** Excerpted data follows **

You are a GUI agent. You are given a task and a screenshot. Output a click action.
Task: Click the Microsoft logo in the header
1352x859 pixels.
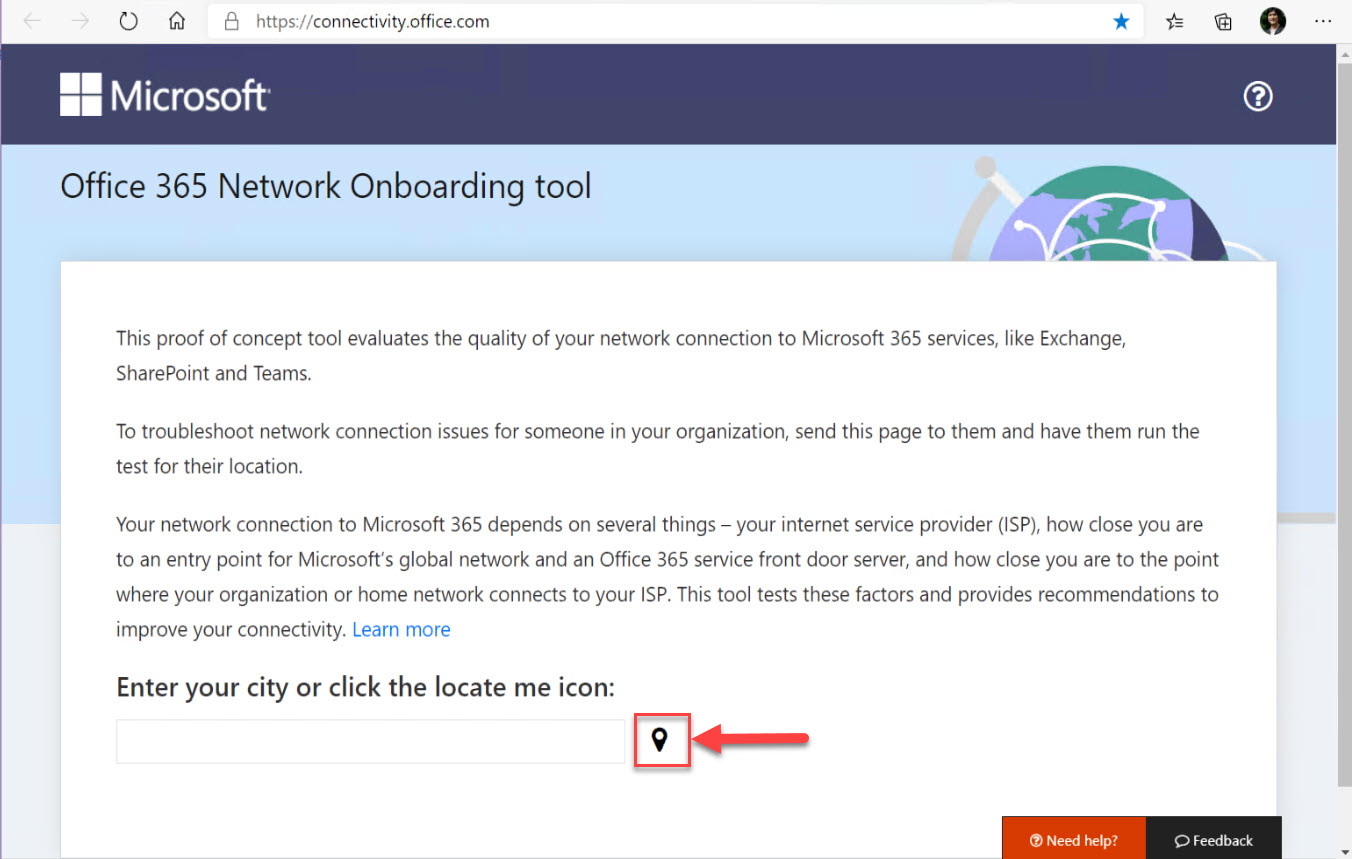tap(164, 96)
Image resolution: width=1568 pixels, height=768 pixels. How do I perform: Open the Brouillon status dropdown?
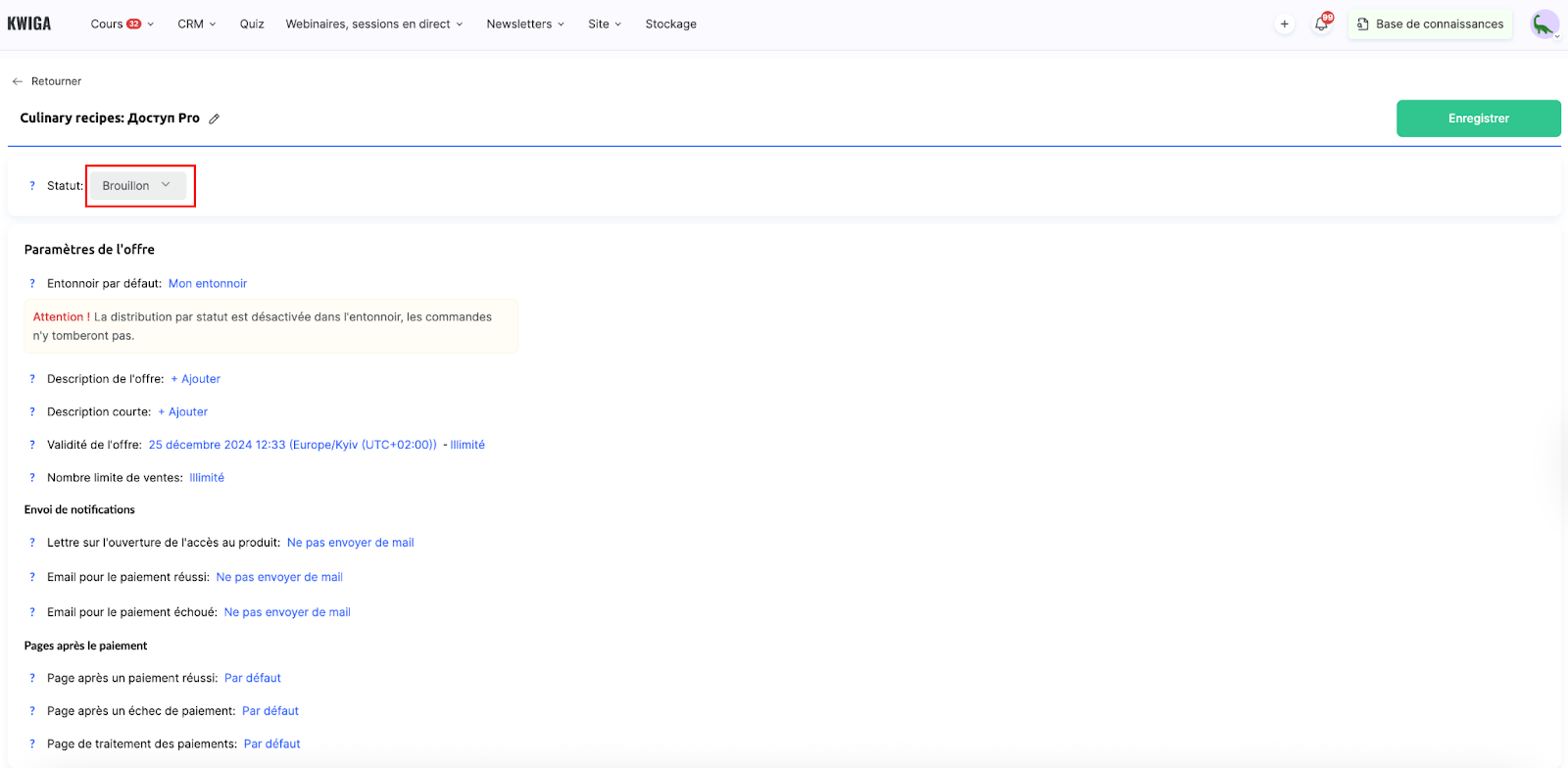pyautogui.click(x=137, y=186)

** End of Excerpted data **

Task instructions :: Without the pictures, restate all of the entries word for word.

Task result ::
You are a GUI agent. You are given a task and a screenshot. Output a click action.
Task: Click the Microsoft logo in the header
1352x859 pixels.
tap(164, 96)
Image resolution: width=1568 pixels, height=768 pixels. How do I perform: Open the Brouillon status dropdown?
pyautogui.click(x=137, y=186)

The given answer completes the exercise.